Amel straightened, brushing his hands against his pants for added effect. Then, with an exaggerated flourish, he gestured to the clearing.

"We're trapped in a loop! This place—the clearing—it's the same. The same damn air, the same stupid crooked tree over there, the same—"

"Amel," Yuno interrupted, her sigh cutting through his rant like a knife.

"What?" He froze mid-gesture, his momentum halted by the weight of her tone.

"I know we're in a loop," she said simply, as though commenting on the weather.

Amel blinked, the dramatic energy draining from his posture as her words sank in. "You… you knew?"

"Of course I knew," Yuno said casually, leaning back against a nearby rock. She stretched her legs out in front of her, her demeanor so nonchalant it bordered on infuriating.

"It was the first thing I noticed when I realized I was stuck here. I even started experimenting on those animals to confirm it."

The silence that followed hit like a slap.

Amel blinked, his triumphant expression crumbling as disbelief gave way to frustration. "Wait. You're telling me… you already knew we were in a loop, and you didn't say anything?!"

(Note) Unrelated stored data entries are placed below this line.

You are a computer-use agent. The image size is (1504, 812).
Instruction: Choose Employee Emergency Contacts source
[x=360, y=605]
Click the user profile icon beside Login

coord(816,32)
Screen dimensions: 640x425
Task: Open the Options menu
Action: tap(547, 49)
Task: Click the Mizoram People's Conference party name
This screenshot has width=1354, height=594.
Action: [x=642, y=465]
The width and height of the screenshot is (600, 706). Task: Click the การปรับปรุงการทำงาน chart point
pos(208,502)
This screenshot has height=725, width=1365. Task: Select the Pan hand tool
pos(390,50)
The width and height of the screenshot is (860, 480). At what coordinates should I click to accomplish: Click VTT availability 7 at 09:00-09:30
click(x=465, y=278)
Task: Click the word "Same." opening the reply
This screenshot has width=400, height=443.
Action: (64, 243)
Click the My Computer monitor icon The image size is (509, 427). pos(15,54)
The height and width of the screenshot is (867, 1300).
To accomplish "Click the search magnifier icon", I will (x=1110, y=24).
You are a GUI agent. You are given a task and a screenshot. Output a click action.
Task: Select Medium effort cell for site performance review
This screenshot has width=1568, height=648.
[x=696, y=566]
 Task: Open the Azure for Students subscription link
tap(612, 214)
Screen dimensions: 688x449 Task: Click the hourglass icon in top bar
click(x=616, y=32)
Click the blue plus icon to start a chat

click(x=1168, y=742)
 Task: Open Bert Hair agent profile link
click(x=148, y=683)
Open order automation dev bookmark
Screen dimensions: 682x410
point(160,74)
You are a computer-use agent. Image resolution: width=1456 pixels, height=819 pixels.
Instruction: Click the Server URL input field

Yuno shrugged, the corners of her lips tugging into a sly smirk. "Well…" She paused just long enough to twist the knife. "You never asked."

Amel groaned, running a hand through his hair. "Are you fucking kidding me?" he snapped, throwing his hands in the air in utter exasperation. "You're impossible!"

Amel groaned, dragging his hands through his hair in frustration. "Unbelievable. Here I was, thinking I was being all clever—connecting the dots and everything. Turns out, I was just…"

"…showing me you didn't know about the loop," Yuno finished for him, her voice laced with teasing amusement.

Despite her playful tone, there was a softness in her eyes, as though she genuinely appreciated the effort he had put in—even if it had been entirely unnecessary.

Amel crossed his arms and scowled, his sulk written all over his face. "Well, now I feel stupid."

Yuno pushed off the rock, dusting her pants as she walked over to him. With a smirk, she gave his arm a light punch. "Don't. You saved me. That's got to count for something, right?"

He glanced at her, the corner of his mouth twitching as he fought back a grin. "Yeah, I should definitely feel proud about saving an old granny like you."

And just like that, any goodwill he had managed to earn evaporated on the spot.

Yuno's eyebrow twitched dangerously. "You really know how to ruin a moment, don't you?"

"So," she said sharply, ignoring his jab as she fixed him with a glare, "what are you going to do now?"

Amel's smirk faded, replaced by an expression of calm determination. "I'm going to end this."

He raised his hand toward the sky, his fingers outstretched, his gaze fixed on the horizon. "I choose you, Ritha."

The air around them began to ripple and distort, as though reality itself was buckling under an unseen force. Space twisted and writhed around his hand, the energy coiling and crackling like a living entity.

Whatever was coming, it gave her a foreboding feeling.